Es könnte zahlreiche und prominente Betroffene geben. Björn Höcke etwa ist nach wie vor verbeamteter Lehrer in Hessen, Jens Maier war Richter am Landgericht Dresden, bis er in den Bundestag einzog. Die Strategie, von der die Partei nun spricht, beruht zum einen auf dem Rechtskampf, für den sie hohe Rücklagen in ihren Kassen gebildet hat, der angesichts des umfangreichen Belegmaterials aber wenig aussichtsreich sein dürfte. Bislang hat die AfD auf diesem Weg nur erreicht, dass sie nicht öffentlich als Prüffall bezeichnet werden darf. Zum anderen will die Partei rund 250.000 Euro in ihre laufende Imagekampagne („Wir sind Grundgesetz“) pumpen und zu einer Charme-Offensive ausweiten. So ist vorgesehen, demnächst großformative Anzeigen in überregionalen Tageszeitungen zu schalten.
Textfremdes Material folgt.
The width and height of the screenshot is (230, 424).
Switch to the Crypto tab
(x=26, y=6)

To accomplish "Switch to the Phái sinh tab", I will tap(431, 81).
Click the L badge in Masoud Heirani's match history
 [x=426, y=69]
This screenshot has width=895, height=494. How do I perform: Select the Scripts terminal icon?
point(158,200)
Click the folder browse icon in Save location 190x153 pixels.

Mehrere Medienhäuser sollen aber bereits abgewunken haben.
Im Rahmen ihrer Kampagne hat die Partei zudem am Mittwoch – einen Tag vor Bekanntgabe der Verfassungsschutz-Entscheidung – begonnen, Statements von Parteifunktionär*innen und einzelner Verbände zu veröffentlichen, „mit denen sie den Vorwurf angeblich verfassungsfeindlicher Äußerungen durch das Bundesamt für Verfassungsschutz entkräften“. Die Stellungnahmen beziehen sich auf das umfangreiche Verfassungsschutz-Gutachten, mit dem Anfang 2019 die Einstufung der Partei als Prüffall begründet worden war – jedoch nicht auf die aktuelle Einschätzung, auf die sich das BfV jetzt stützt.
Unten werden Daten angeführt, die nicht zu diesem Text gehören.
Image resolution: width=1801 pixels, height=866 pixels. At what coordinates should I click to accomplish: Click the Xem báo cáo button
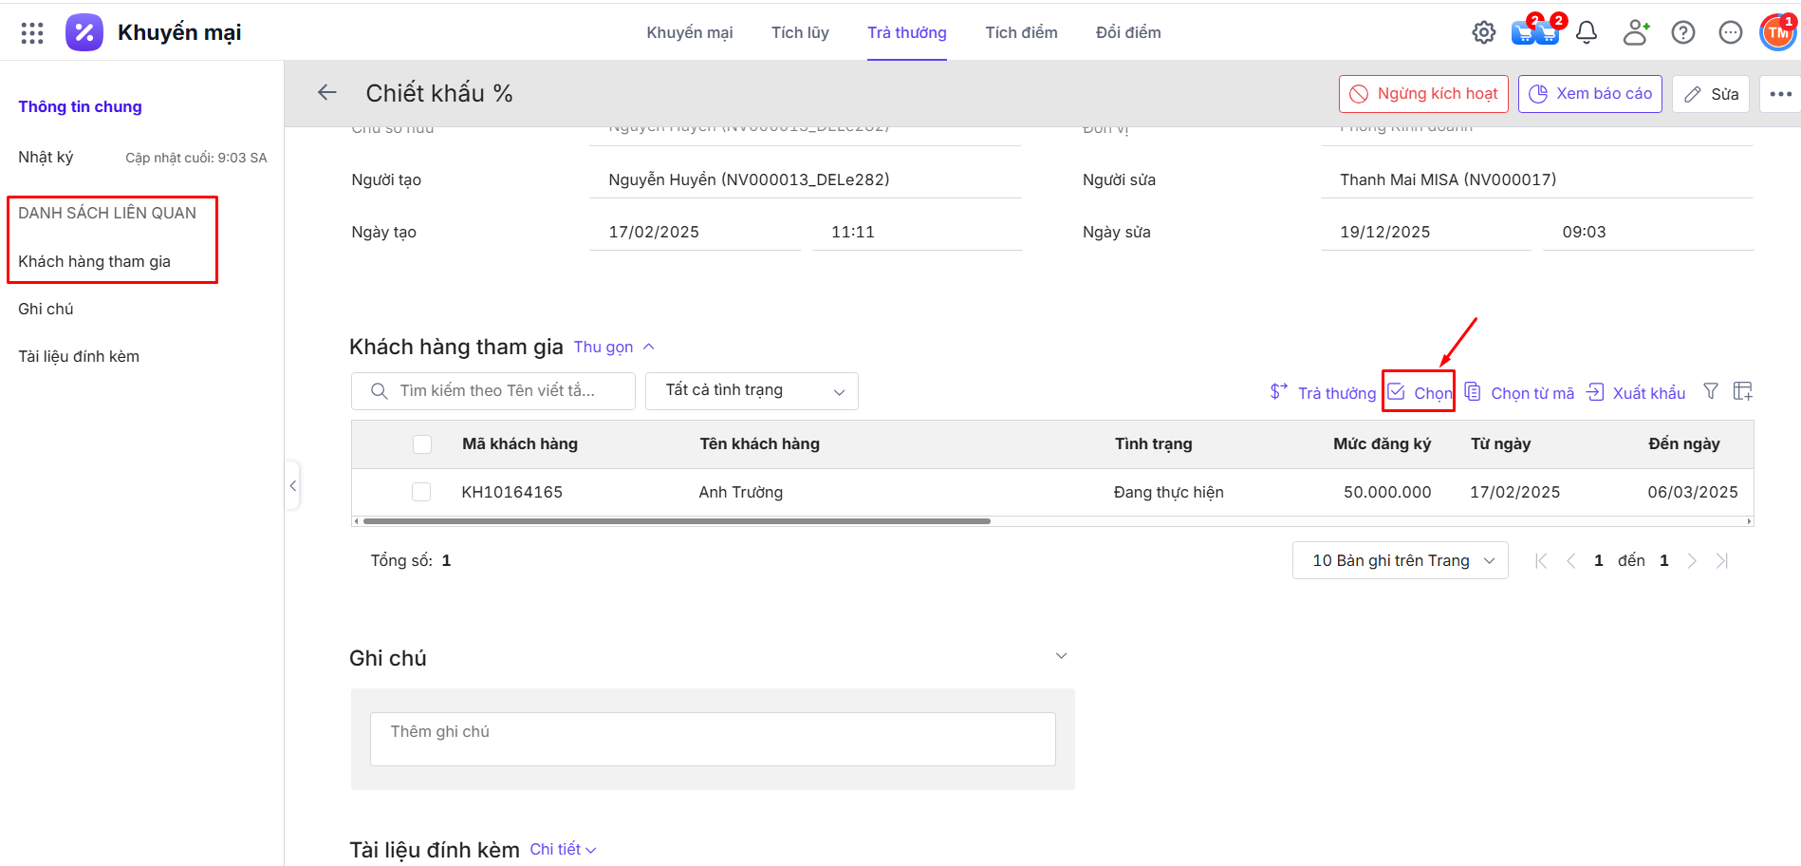pyautogui.click(x=1589, y=94)
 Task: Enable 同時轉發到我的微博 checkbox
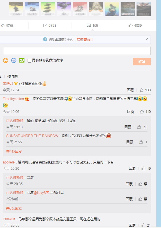(29, 61)
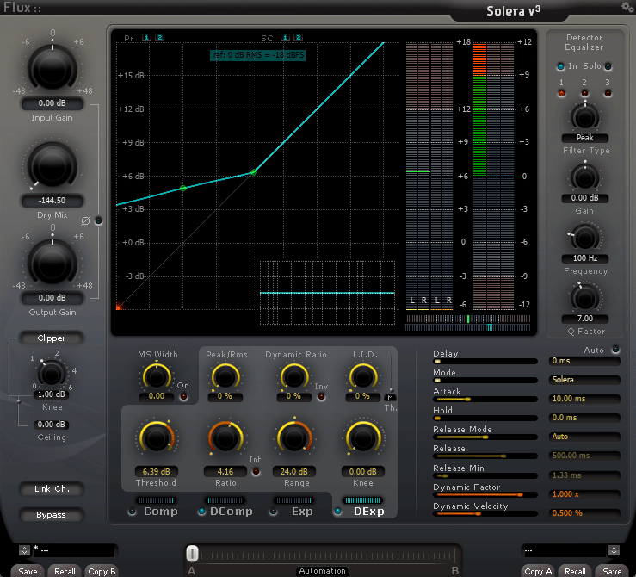Click the A/B Automation morph slider handle

pyautogui.click(x=193, y=553)

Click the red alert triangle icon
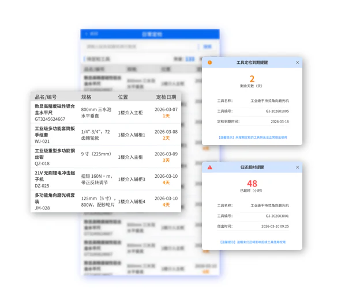pyautogui.click(x=209, y=167)
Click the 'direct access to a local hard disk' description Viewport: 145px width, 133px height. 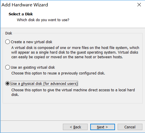click(73, 92)
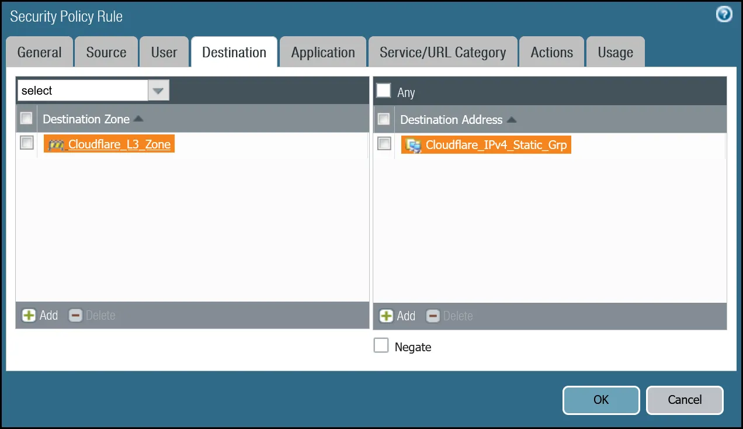
Task: Click inside the select input field
Action: 82,90
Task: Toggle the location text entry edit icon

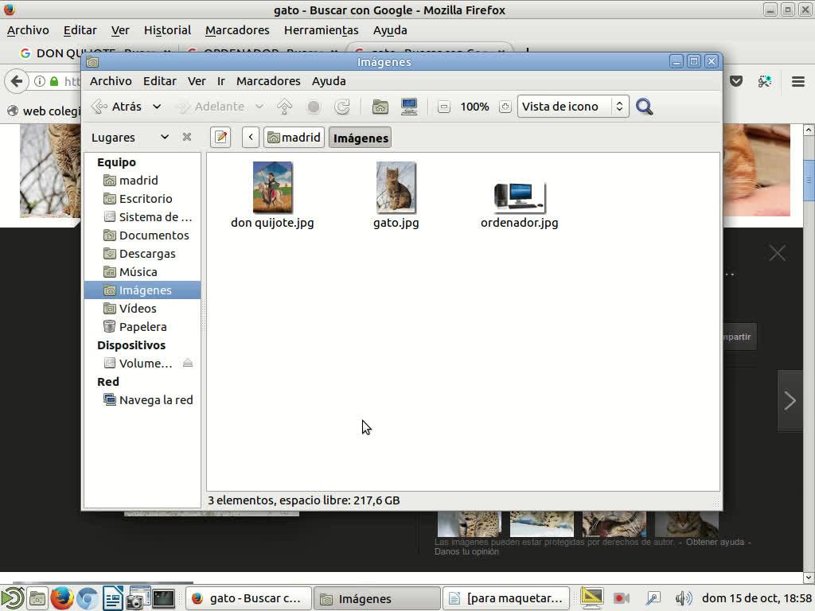Action: pyautogui.click(x=220, y=138)
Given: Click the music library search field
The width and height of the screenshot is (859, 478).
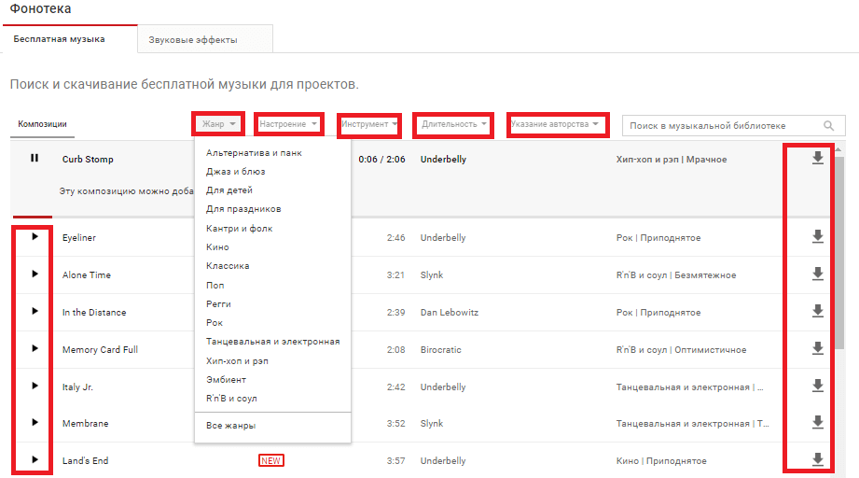Looking at the screenshot, I should point(718,126).
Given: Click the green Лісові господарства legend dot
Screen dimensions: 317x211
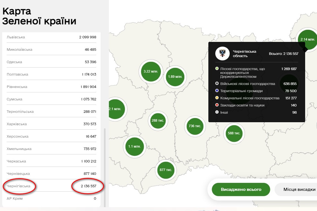Looking at the screenshot, I should 217,69.
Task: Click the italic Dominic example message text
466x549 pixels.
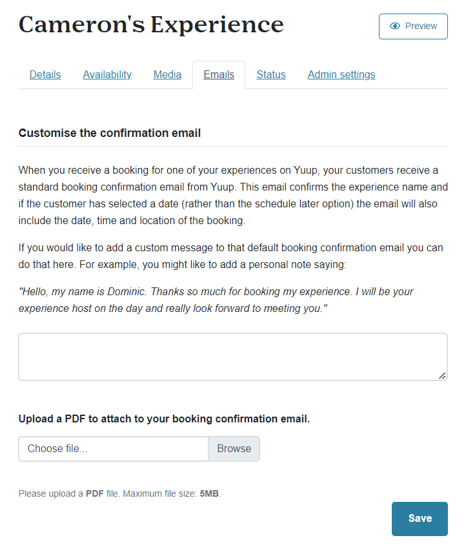Action: pos(216,300)
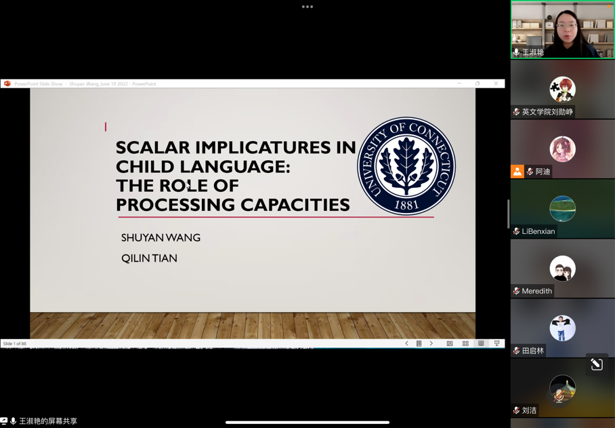Image resolution: width=615 pixels, height=428 pixels.
Task: Open Slide Sorter view icon
Action: (465, 344)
Misslungene Entkräftungsversuche
Die Arbeitsgruppe von Roland Hartwig war selbst zu dem Schluss gelangt, dass an einem nicht unerheblichen Teil der damaligen Vorwürfe etwas dran sein könnte. Unter den bislang veröffentlichten Erklärungen befindet sich nur eine einzige „Klarstellung“ der sächsischen AfD. Sie bezieht sich auf ein einzelnes Facebook-Posting des AfD-Kreisverbandes Erzgebirge aus dem Jahr 2018, wonach „der Einsatz von scharfer Munition (…) aus Gründen des Grenzschutzes angebracht“ sei.
Dazu heißt es nun, man wisse nicht, wer den inzwischen gelöschten Eintrag verfasst hatte. Der Landesverband hält den „etwas echauffierten Ton der beanstandeten Äußerung“ aber für „durchaus vertretbar“, nimmt also nichts zurück. Das zweite sächsische Statement stammt von André Ufer von der Dresdner Jungen Alternative. Er hatte einst gesagt, dass der Islam „nicht mit dem Grundgesetz vereinbar“ sei. In Ufers „Klarstellung“ heißt es jetzt, dass er bei seiner Aussage bleibe, allerdings nicht jeder einzelne Muslim gemeint sei. Jedoch könne bei politischen Äußerungen nun einmal „nicht bis zu jedem Einzelfall differenziert werden.“ Merkwürdig ist, dass die Partei von den Verfassungsschutzbehörden eine stärkere Differenzierung verlangt.
In dem BfV-Gutachten aus dem vergangenen Jahr waren insgesamt 14 sächsische AfD-Funktionär*innen rund 60 mal erwähnt worden, zudem Onlinebeiträge mehrerer Kreisverbände. Von einer „Entkräftung“ kann bislang also kaum Rede sein. In absehbarer Zeit, so steht es zu vermuten, wird das BfV auch daraus seine Schlüsse ziehen.